2- Le régime syrien n’arrive plus à dominer la situation interne de son pays. Les manifestations augmentent, les batailles de rue s’intensifient, les affrontements se confessionnalisent, et les risques de crise grave et dramatique apparaissent et appellent une solution. Deux options pourraient alors être envisagées :
– Le régime alaouite est battu politiquement par l’opposition à majorité sunnite et un nouveau pouvoir central est proclamé. Il annoncera sa laïcité pour attirer autour de lui toutes les factions qui ont participé à cette prise de pouvoir et élargir sa plateforme politique et démocratique, offrant même au parti Baas actuellement au pouvoir de participer au nouveau régime. Le régime en place sera censé établir une autre vision de ses relations avec le Liban et tisser avec lui une réorientation de ses rapports sécuritaires, militaires, politiques, économiques, sociaux et confessionnels. Les anciens alliés de la Syrie alaouite sur la scène libanaise seront appelés à revoir leur influence et leurs exigences à la baisse. Ils devront accepter, bon gré mal gré, la réhabilitation de l’État des institutions, et ce par la dilution progressive de leurs dernières milices, l’absorption de leurs armes par l’institution militaire et leur retour à la vie démocratique institutionnelle au même titre que tous les autres partis et citoyens.

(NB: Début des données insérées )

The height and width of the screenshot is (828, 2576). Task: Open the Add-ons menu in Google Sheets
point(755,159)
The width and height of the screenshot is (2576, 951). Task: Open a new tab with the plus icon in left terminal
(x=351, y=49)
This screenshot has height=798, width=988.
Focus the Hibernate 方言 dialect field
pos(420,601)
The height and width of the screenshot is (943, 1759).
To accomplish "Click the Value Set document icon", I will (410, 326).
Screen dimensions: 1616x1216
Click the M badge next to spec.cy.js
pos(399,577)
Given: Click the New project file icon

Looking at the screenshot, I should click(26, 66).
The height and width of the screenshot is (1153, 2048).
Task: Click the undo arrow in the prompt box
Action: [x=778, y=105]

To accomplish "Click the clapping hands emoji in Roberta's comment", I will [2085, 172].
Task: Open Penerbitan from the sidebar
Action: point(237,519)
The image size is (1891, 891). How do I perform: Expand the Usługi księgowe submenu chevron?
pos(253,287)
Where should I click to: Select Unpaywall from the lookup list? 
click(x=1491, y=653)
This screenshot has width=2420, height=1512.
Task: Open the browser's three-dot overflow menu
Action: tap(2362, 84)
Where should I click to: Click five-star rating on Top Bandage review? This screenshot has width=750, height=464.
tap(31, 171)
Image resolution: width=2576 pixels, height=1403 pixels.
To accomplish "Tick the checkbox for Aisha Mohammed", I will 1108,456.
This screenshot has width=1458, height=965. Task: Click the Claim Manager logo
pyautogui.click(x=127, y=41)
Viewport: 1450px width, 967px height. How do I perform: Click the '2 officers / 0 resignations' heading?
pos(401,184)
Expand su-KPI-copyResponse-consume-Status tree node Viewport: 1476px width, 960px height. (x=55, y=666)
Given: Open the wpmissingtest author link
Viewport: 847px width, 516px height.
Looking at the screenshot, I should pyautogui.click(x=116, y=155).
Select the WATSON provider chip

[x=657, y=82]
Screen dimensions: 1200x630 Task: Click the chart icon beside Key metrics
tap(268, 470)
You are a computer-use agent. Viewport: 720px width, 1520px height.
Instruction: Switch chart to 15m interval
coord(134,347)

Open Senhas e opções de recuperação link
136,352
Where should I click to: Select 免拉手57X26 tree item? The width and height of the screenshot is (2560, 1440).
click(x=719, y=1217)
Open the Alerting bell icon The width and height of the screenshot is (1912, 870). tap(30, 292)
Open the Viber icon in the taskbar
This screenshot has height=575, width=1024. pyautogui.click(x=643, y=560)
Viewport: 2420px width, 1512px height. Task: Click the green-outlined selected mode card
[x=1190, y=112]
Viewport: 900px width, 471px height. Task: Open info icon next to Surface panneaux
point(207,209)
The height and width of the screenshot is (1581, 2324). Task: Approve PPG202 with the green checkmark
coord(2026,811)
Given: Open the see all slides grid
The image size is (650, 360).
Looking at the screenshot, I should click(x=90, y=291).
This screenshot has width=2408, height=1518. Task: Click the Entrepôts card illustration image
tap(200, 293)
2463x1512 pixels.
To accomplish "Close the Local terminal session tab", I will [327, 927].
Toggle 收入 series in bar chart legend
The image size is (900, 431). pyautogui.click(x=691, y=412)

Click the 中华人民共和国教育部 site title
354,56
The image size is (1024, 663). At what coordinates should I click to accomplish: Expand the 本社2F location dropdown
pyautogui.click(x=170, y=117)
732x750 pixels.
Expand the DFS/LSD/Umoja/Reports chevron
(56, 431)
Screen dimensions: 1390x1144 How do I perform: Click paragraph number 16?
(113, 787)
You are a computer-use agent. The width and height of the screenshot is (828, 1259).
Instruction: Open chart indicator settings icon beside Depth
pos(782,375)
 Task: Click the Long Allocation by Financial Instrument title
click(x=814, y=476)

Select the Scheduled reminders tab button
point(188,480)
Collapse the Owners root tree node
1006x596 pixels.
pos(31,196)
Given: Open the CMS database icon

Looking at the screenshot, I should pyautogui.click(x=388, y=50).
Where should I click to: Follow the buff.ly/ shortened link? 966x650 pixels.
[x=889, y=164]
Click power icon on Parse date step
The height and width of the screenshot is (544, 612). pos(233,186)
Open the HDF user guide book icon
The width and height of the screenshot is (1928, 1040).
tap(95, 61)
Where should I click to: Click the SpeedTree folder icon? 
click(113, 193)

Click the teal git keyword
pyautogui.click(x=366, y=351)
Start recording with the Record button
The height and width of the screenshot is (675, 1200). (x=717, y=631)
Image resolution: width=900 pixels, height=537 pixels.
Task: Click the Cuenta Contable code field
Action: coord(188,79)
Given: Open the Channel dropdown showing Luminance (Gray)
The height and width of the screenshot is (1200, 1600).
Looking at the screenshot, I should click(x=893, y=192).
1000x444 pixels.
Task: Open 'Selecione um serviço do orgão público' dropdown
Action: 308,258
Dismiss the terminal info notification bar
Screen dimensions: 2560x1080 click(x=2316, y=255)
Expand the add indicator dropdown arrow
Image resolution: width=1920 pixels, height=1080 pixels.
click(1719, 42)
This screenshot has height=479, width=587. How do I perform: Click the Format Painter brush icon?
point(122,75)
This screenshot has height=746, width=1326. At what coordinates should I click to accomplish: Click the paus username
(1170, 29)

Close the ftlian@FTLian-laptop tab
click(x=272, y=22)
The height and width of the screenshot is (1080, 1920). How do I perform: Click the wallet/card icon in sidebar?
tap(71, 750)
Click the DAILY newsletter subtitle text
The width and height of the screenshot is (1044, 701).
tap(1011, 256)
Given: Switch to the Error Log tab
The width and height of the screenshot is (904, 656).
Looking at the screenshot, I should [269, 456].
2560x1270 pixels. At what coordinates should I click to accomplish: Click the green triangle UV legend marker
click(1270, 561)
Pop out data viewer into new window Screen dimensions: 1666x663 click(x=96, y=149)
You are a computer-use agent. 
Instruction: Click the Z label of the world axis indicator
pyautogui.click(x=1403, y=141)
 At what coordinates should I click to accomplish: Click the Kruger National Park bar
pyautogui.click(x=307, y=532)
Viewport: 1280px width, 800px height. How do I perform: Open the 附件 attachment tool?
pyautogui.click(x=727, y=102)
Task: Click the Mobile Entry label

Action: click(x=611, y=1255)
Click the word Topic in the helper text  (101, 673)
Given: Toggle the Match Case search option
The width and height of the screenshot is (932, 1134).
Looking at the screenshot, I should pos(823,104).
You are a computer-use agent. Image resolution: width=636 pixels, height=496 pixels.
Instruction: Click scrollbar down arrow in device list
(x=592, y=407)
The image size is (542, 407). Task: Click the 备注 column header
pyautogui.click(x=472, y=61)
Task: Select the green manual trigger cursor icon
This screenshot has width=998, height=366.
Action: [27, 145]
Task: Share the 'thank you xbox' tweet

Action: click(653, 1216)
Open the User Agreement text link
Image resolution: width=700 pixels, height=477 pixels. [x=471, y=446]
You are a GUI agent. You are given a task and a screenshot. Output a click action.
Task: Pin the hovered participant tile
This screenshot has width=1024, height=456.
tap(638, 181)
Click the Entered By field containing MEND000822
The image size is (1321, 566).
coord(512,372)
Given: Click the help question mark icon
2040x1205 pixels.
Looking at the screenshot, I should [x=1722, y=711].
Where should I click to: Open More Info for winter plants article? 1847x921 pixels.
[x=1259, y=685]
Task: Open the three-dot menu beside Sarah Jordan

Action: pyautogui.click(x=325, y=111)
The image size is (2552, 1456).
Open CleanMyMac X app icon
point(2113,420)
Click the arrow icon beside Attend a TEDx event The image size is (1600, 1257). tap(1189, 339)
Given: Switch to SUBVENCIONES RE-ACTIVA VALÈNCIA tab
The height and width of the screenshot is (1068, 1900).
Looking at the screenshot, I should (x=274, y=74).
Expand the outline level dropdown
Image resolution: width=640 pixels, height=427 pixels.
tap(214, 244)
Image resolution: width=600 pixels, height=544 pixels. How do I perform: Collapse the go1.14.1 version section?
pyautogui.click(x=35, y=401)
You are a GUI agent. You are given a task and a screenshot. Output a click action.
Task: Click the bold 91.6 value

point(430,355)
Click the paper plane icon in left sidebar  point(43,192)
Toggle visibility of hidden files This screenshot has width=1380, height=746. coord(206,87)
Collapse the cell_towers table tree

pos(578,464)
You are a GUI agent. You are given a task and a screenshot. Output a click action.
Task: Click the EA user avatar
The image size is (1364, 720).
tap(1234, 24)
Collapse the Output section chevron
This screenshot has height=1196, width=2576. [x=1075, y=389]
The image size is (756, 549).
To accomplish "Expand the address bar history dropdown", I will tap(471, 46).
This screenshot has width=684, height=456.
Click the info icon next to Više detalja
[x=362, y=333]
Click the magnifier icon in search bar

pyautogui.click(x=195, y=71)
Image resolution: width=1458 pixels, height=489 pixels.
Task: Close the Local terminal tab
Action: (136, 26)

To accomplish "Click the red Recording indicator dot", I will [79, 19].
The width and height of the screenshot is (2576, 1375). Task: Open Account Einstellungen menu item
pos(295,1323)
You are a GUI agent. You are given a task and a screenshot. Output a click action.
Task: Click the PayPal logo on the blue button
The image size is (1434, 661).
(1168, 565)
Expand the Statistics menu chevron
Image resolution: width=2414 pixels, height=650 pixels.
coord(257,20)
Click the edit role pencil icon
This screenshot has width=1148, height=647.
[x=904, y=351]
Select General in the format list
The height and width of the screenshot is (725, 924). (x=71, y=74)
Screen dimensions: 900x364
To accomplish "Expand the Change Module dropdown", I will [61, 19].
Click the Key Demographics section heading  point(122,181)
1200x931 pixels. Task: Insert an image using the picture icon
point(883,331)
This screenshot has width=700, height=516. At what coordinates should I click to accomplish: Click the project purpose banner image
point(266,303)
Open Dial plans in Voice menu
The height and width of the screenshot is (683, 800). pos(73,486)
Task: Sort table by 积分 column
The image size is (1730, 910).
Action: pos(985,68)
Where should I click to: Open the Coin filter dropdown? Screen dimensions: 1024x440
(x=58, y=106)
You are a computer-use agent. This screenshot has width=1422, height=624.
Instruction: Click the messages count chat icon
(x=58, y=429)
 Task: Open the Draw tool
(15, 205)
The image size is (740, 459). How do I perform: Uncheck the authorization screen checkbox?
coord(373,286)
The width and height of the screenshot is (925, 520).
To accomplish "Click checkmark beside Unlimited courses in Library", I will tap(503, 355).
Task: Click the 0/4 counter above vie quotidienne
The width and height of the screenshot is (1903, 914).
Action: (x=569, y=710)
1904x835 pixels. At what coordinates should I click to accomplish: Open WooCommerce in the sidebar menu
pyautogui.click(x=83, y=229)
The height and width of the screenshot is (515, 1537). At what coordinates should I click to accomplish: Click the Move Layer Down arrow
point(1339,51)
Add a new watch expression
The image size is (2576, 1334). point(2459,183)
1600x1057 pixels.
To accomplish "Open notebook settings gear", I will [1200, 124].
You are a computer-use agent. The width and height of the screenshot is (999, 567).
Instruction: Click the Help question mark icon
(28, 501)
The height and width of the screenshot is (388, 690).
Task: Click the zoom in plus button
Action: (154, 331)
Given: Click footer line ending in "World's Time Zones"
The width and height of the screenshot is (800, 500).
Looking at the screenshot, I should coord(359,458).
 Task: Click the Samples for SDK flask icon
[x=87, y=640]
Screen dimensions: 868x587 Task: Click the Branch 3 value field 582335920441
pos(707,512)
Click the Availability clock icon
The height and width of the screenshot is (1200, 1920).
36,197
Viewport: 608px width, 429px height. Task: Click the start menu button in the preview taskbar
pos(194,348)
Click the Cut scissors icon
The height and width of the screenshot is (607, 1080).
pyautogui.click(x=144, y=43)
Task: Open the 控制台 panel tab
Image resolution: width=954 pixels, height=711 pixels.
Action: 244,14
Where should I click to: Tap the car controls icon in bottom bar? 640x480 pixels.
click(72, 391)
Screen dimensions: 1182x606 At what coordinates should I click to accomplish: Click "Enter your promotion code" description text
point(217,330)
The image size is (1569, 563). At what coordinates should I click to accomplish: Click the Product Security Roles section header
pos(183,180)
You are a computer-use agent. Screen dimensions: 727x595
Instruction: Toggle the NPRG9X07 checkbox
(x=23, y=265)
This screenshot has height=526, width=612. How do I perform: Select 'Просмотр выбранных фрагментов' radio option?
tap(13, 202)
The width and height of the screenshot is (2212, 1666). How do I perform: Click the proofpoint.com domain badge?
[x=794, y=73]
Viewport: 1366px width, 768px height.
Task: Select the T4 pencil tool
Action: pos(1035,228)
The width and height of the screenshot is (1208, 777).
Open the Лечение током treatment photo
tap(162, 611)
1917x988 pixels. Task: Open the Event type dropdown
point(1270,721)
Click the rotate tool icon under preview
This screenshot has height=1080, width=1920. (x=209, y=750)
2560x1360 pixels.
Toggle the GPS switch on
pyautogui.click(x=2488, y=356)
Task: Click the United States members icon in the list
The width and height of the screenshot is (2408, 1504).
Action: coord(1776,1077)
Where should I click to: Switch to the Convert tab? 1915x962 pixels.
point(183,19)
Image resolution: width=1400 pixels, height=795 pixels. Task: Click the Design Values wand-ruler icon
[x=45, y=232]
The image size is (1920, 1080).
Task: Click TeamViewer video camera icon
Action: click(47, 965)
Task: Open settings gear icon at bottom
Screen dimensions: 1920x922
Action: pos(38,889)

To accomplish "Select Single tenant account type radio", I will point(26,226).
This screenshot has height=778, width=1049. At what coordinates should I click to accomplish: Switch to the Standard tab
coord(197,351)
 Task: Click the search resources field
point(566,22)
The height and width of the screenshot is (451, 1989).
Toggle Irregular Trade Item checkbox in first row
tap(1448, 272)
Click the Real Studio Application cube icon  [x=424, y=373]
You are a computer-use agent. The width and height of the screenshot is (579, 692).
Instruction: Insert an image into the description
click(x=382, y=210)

– Le régime alaouite battu politiquement refuse de remettre le pouvoir aux opposants et se retire de la capitale, fait sécession et annonce la création de son État dans la région de la géographie syrienne d’où il est originaire et donne ainsi le point de départ d’un début de démantèlement de la République arabe de Syrie et de celui de toute cette partie septentrionale de la Méditerranée où vivent depuis l’aube des temps des minorités religieuses. Cette décision pourrait peut-être donner le signal tant souhaité par Israël, en vue d’un réaménagement de la géographie de cette région du M-O en entités religieuses fondues toutes dans une large confédération régionale. Israël étant un de ses principaux composants deviendrait ainsi le troisième décideur régional avec la Turquie et l’Iran. Dans ce cas de figure, le Liban ne pourra pas échapper lui aussi à d’éventuels changements politiques et administratifs, et se verra intégré à ce nouveau panorama géopolitique, à moins qu’internationalement, le maintien de sa formule consensuelle soit souhaitée mais avec certaines adaptations imposées par l’actualisation du tissu socio-confessionnel sur la scène nationale.
En conclusion, il ne serait pas tellement aberrant de reconnaître que quel que soit le scénario régional de demain, sauf dans un cas peu probable, le Liban n’a pas grand-chose à perdre, et les Libanais à appréhender quoi que ce soit. Quelle que soit, en effet, la formule adoptée, le pays du Cèdre restera conforme à ses spécificités, sa vision consensuelle pluriconfessionnelle et pluriculturelle, et son rôle de catalyseur de messager et de pont entre toutes les religions monothéistes qui vivent dans cet Orient si cher à la civilisation et à l’humanité. Le seul danger réel pourrait provenir des divisions intestines du corps politique sournoisement entretenu par des puissances extérieures. C’est pourquoi ce dernier ne saurait être suffisamment vigilant pendant ces moments délicats de transition et de changement qui touchent le monde arabe.

Salim F. DAHDAH

Face donc à la tempête qui secoue la Syrie, Le Liban ne peut rester indifférent, il doit chercher à anticiper les conséquences de tous ses bouleversements sur la stabilité et la perduration de sa République, sa Constitution, ses institutions et les différentes composantes de son tissu socio-économique (voir L’Orient-Le Jour du vendredi 21 octobre 2011).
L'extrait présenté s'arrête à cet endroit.